Often, a Dog Owner may think that they’ve conquered the problem by treating their dog for fleas. After a few weeks, though, they may find that the little pests have returned. That’s because the eggs scattered around the house had time to mature and develop, starting the whole process over again. If you really want to get rid of a flea infestation, then, you’re going to want to inspect key areas of your home to make sure the population is really gone.
How can you get rid of them?
One of the most frustrating things about trying to get rid of flea eggs is finding them in the first place. Luckily, you don’t have to get down on hands and knees with a magnifying glass. Instead, focus on these key tasks:
- Wash all of your dog’s bedding in hot water
- Vacuum or steam clean all fabric surfaces, such as couches, carpets and rugs. Make sure to take the entire vacuum cleaner outside when emptying the dirt trap, and consider cleaning the filter after vacuuming for flea eggs.
- Clean hardwood, linoleum, or tile floorings.
- Vacuum your car and disinfect all hard surfaces
If there are flea eggs in your home, you may not be able to banish them in one cleaning session. To be safe, you’ll want to wash your dog’s bedding and vacuum areas where your dog spends the most time. For a couple of weeks, repeat this process every two or three days. This will be the best way to ensure that you’ve interrupted the flea life cycle.
Preventing these pests in the future
If you’ve dealt with fleas once, you probably never want to do it again. But, these jumping little pests can be hard to avoid. Here are a few simple ways to make sure you never have to ask yourself, “What do flea eggs look like?” again!
- Stay up to date on your dog’s flea prevention. Schedule your dog’s flea prevention doses in your calendar so you never fall behind.
- Make sure your flea medication isn’t expired.
- Inspect your pup for fleas, especially during the warmer months. This can be done every time you groom your pup.

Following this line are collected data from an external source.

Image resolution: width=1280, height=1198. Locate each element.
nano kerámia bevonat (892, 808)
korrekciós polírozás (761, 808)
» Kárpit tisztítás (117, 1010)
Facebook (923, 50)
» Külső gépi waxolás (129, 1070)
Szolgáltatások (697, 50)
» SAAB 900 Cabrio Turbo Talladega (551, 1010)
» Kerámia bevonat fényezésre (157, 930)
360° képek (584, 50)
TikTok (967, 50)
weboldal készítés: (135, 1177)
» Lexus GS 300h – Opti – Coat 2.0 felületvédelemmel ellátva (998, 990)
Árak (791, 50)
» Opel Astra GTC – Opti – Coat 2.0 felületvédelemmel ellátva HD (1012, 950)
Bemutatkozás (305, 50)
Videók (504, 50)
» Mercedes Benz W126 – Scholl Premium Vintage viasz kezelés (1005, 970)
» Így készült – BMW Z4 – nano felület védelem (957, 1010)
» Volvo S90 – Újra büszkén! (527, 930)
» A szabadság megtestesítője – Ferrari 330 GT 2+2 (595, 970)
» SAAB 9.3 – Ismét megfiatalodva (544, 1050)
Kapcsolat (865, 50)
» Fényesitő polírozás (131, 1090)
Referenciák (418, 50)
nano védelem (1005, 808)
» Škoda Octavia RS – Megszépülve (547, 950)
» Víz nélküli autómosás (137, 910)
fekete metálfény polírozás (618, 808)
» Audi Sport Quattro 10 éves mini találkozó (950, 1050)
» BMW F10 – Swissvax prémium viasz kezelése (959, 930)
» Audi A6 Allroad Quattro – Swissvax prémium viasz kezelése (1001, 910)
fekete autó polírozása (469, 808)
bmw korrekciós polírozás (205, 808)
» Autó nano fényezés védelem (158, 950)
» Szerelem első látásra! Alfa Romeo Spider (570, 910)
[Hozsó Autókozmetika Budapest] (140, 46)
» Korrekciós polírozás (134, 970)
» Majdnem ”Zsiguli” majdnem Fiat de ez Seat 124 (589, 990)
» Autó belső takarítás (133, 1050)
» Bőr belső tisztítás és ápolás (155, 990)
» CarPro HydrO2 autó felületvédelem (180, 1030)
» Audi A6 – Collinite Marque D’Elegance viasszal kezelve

- Consider leaving your pet in the care of a Pet Sitter instead of a kennel. Packed kennels are a breeding ground for fleas, so it’s always best to leave your pup in the care of an experienced Pet Sitter. Your doggo will love the extra attention, too!
If you live in an area where fleas are common, you may worry about having to deal with a full-blown flea infestation. Overall, prevention is the best way to defend your dog against fleas. And now that you’ve answered “What do flea eggs look like?”, you can better protect your home, too!